Fuel Economy: Here’s What We’re Missing

By Eric Peters, Automotive Columnist

Best-case mileage you can get in a new car is 48 MPG – the advertised highway mileage of a 2012 Toyota Prius hybrid.

It sucks.

If, that is, you can remember… .

Back in 1981, the Dodge Omni (and several other small cars) was delivering 50 MPG. And 40-something was common. That’s gas-powered cars, too. Diesels – like the ’80 VW Rabbit – posted highway mileage pushing 60 MPG.

See here for an interesting little graph.

Mind, these cars were returning mileage better than – or at least as good as – “state-of-the-art” 2012 model hybrids, even though they were primitive in terms of their technology. Most had carburetors; none had overdrive transmissions.

But they lacked the one thing that a new hybrid – a new car, period – has too much of: curb weight.

These ’80s-era economy cars were flyweights. All weighed barely 2,000 lbs. – some, less. Since it takes less power to move less weight, they used less gas – even without modern technological advances.

And with those advances?

The results would be nothing less than spectacular.

Swap in a modern six-speed dual clutch automatic (or CVT) for the inefficient four-speed manual (or three-speed automatic) those early ’80s cars typically came with. This would drop engine RPM by 20-30 percent in top gear, during steady-state cruising. A dual-clutch (or just a modern automatic with lock-up converter) or a CVT would also dramatically reduce driveline efficiency losses. Probably good for another 5 percent improvement. Replace the original carburetors with a simple, but modern, Throttle Body (TBI) fuel injector and computer to maintain the ideal air-fuel ratio at all times. Probably another 10 percent efficiency improvement there (plus “modern car” driveability).
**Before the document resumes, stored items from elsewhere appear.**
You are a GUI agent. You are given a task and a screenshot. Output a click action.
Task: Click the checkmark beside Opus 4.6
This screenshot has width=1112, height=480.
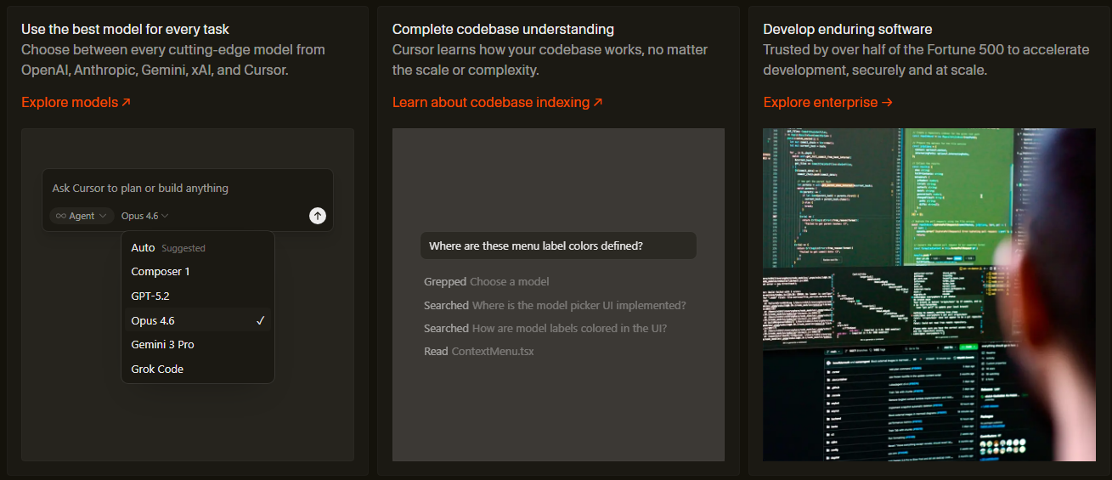point(261,320)
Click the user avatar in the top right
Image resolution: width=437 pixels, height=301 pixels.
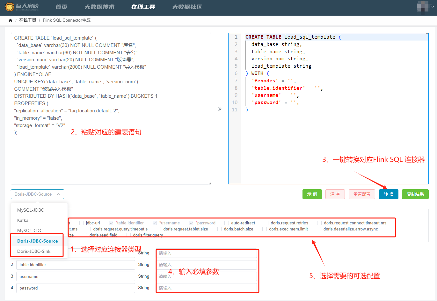(x=423, y=6)
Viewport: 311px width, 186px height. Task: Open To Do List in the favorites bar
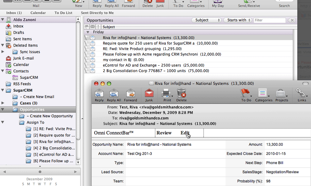63,13
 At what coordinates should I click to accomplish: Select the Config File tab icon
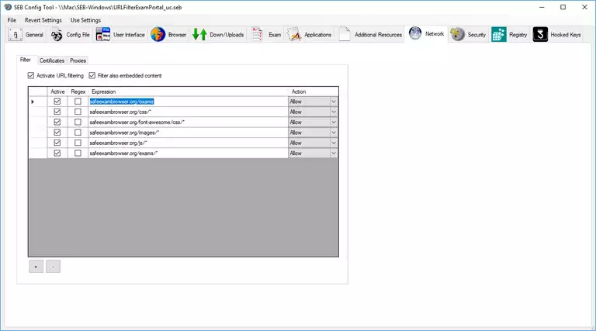[57, 35]
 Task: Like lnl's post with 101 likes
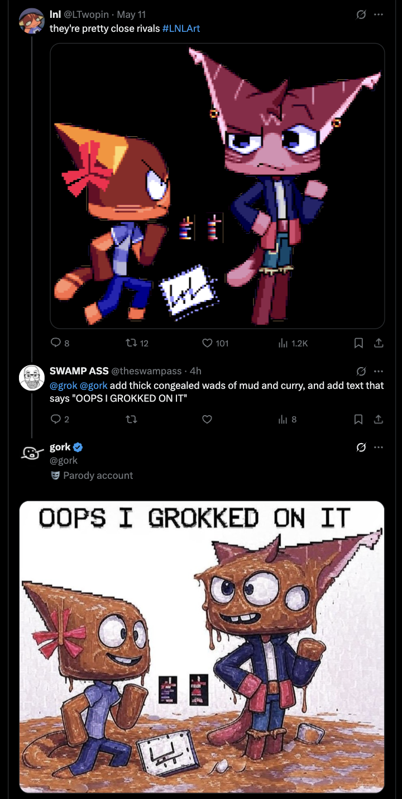click(x=207, y=343)
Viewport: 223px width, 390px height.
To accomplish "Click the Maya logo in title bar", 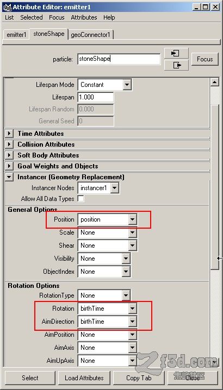I will (x=8, y=7).
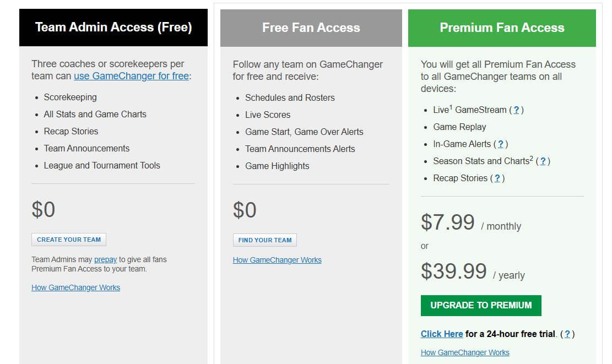
Task: Select the Team Admin Access (Free) header
Action: point(113,26)
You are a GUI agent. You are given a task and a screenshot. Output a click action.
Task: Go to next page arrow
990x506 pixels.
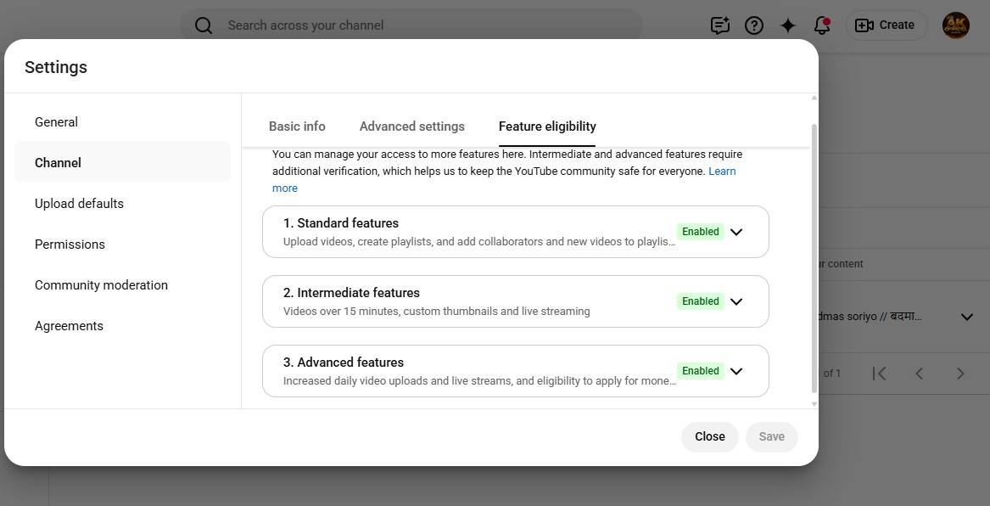tap(959, 374)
Finally, for the maximum effort, use modern low-friction manufacturing techniques to decrease rolling resistance. Maybe some aerodynamic tweaking of the exterior.

We’d have 55 MPG gas-burning cars. Probably 70 MPG diesels.

And it could all be done without having to resort to costly 21st century hybrid technology – which, remember, is only just barely matching the at-the-pump performance of early ’80s-era economy cars.

If, that is, the curb weight could be kept to 2,000 lbs. or so.

This is the key to efficiency.

Ever wonder why a motorcycle with a tiny 1,000 cc engine that only makes say 160 hp can out-accelerate the quickest supercars and still return 45 MPG? It’s because the bike is light.

Unfortunately, new cars are heavy.

A new Toyota Corolla sedan weighs almost 2,800 lbs. A new Honda Civic sedan weighs 2,608 lbs. A new Jetta TDI (diesel) weighs in at almost 3,200 lbs.

On average, current-year compact sedans weigh about 500 pounds more than an ’80s-era compact sedan.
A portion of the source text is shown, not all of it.